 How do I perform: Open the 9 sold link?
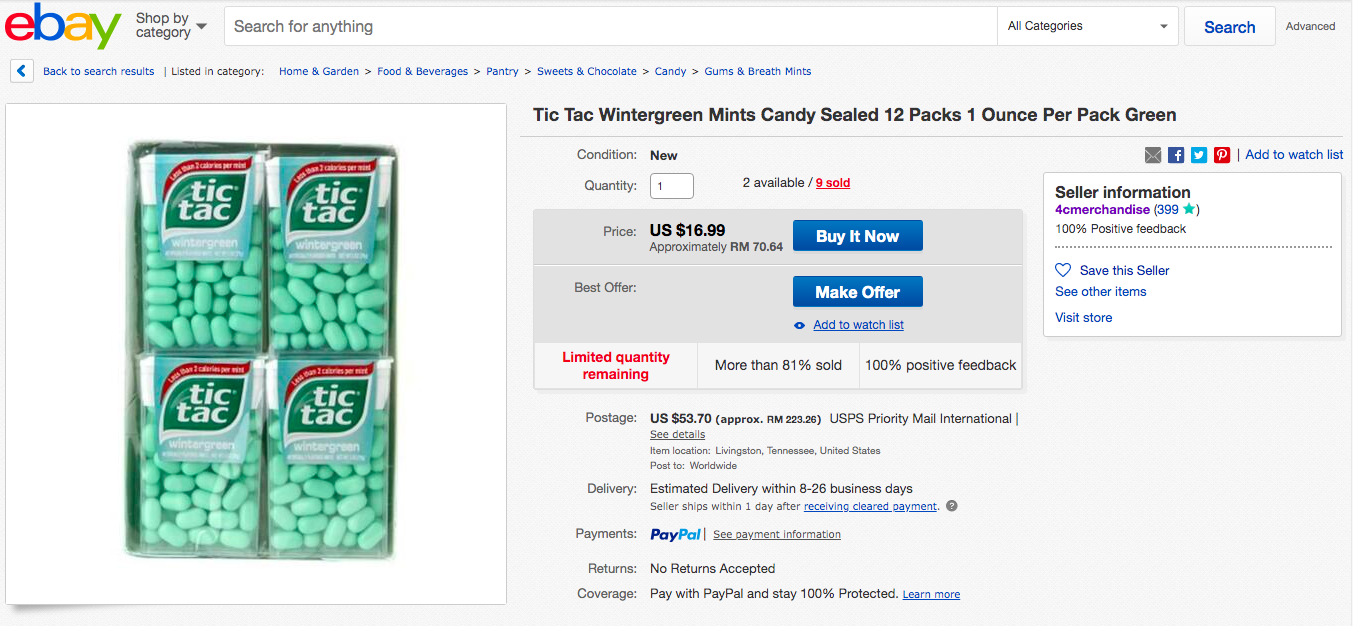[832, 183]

━━━━━━━━

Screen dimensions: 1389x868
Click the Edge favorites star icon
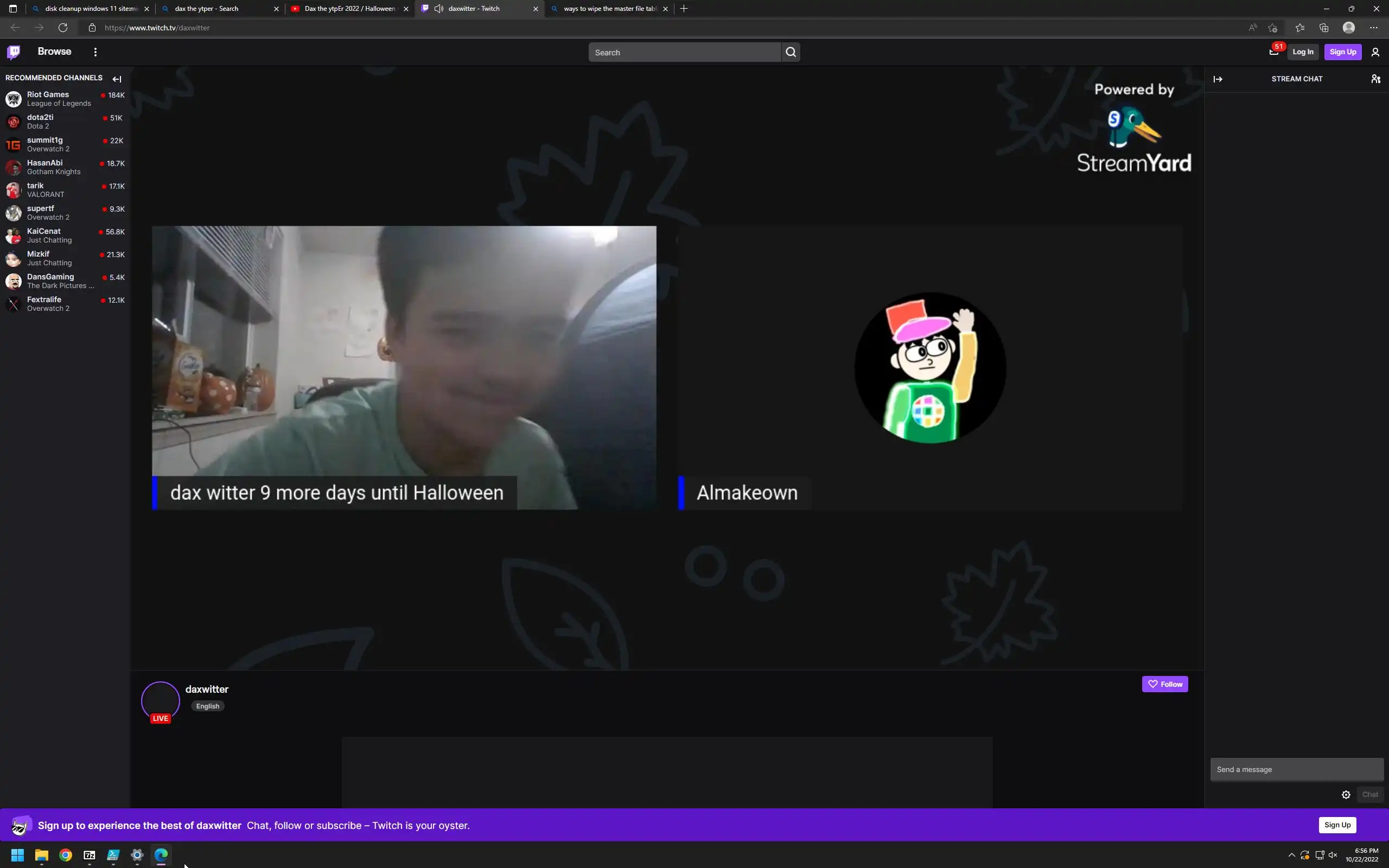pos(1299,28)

━━━━━━━━

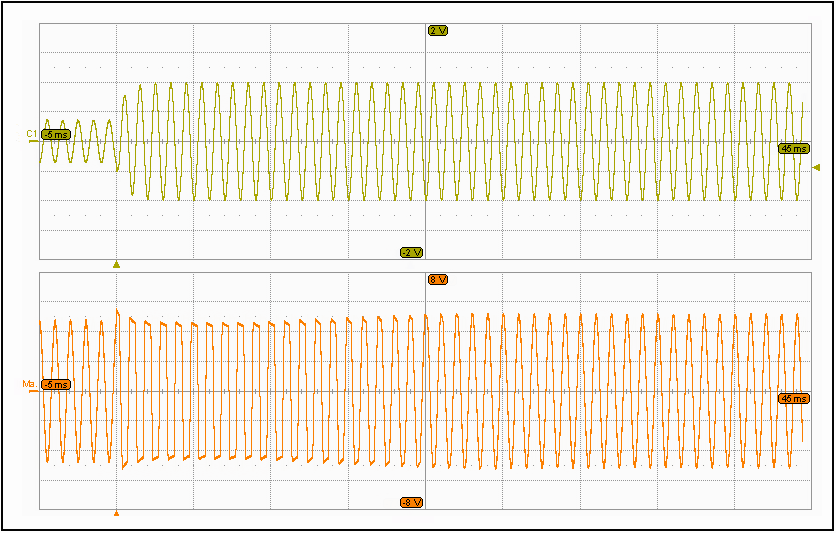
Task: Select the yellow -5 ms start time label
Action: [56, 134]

━━━━━━━━

:: Request ::
Take the material from the line that contains "Screen dimensions: 1389x868" through the line that contains "pos(1299,28)" and render it as a numbered list, skipping any blank lines. Leave the pictures out of your answer.

:: Task answer ::
1. Screen dimensions: 1389x868
2. Click the Edge favorites star icon
3. pos(1299,28)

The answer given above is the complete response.